Мне, конечно, страшно хотелось поехать. Даже не ради самого обеда — кормили у Эдвина и без того вполне прилично. Просто хотелось увидеть другой дом, другую семью, другой кусок этого мира, в котором я застряла. До сих пор моя Шотландия ограничивалась поместьем Уинтерботтома, садом, беседкой и дорогой от ворот до крыльца.
Карету подали после завтрака.
Утро выдалось ясным — по шотландским меркам это означало, что небо было не серым, а светло-серым, с редкими голубыми прорехами, сквозь которые временами робко проглядывало солнце, словно стесняясь собственного появления. Дождя не было, и это казалось почти чудом. Я мысленно поблагодарила того, кто отвечал за погоду в этой части света, — вероятно, какого-нибудь древнего шотландского бога с совершенно непроизносимым именем.
В карете стояла духота. Матушка держалась прямо, вцепившись в сумочку со спицами, и смотрела в окно с выражением стоического терпения. Эдвин сидел напротив меня, и ему, бедняге, было жарко.
Я видела, как он достал из кармана идеально сложенный платок, с монограммой в углу, и промокнул сначала лоб, потом шею, потом опять лоб. Волосы у висков чуть потемнели от влаги, на скулах выступил румянец, и весь он выглядел непривычно живым, лишённым своей обычной мраморной бледности. Жара делала его красивее. Может быть, подумала я, ему стоило бы потеть почаще.
После этого я благоразумно отвернулась к окну и стала смотреть на дорогу, потому что так пристально разглядывать потеющего мужчину в тесной карете было занятием сомнительным даже по саратовским меркам, а уж по шотландским и вовсе неприличным.
Ехали мы долго — часа полтора, а может, и больше. Дорога петляла между вересковыми холмами, спускалась в долины, снова взбиралась на взгорки; карету подбрасывало на каждой колдобине, у меня затекла спина, и я невольно думала о том, что в двадцать первом веке этот путь занял бы минут двадцать: машина, кондиционер, подкаст — и ты уже на месте.
Усадьба Кэмпбеллов открылась за поворотом внезапно.
Дом был старый и массивный, сложенный из темного серого камня.
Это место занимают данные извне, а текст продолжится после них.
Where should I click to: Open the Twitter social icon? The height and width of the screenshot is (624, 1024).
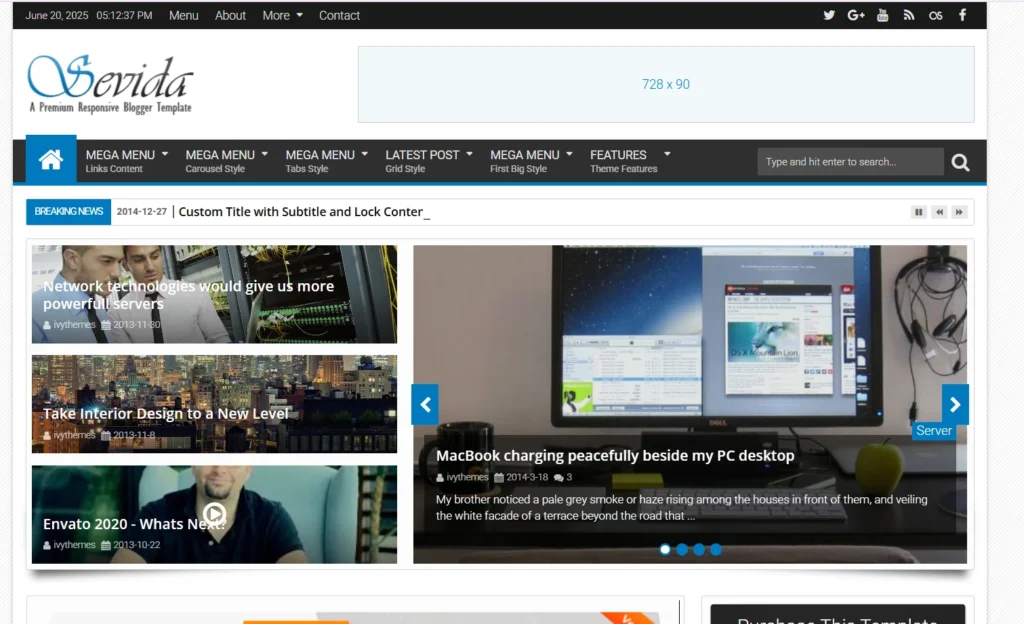click(x=829, y=15)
Если дом Уинтерботтома казался строгим и элегантным, как сам хозяин, — прямые линии, симметричные окна, подстриженный сад, — то усадьба Кэмпбеллов принадлежала к другой породе. Она будто росла из земли, как старое дерево: неровно, мощно, вширь и ввысь. Левое крыло было заметно старше правого лет на сто, а то и на двести. К стене прилепилась башенка с круглым окном, похожая на нарост на дубовом стволе. Плющ затянул весь восточный фасад, добрался до крыши и полз дальше, и, судя по всему, никто не видел в этом беды.
Это было красиво. По-своему, по-дикому, по-шотландски.
Встречали нас на крыльце — все разом. Первым, конечно, вышел Малькольм. Он и не мог не выйти первым: был из тех людей, которые мгновенно заполняют собой всё пространство. На нём был охотничий сюртук, а улыбался он так широко, что рыжие бакенбарды разъехались в стороны, словно занавески.
Рядом стояла Маргарет, его жена, — невысокая, плотная, с круглым румяным лицом и тёмными волосами, убранными под чепец. Я поняла, кто она, сразу: по тому, как уверенно и спокойно она держалась. Она тоже улыбалась, но куда сдержаннее мужа, и в её тёмных глазах читалось цепкое, очень женское любопытство.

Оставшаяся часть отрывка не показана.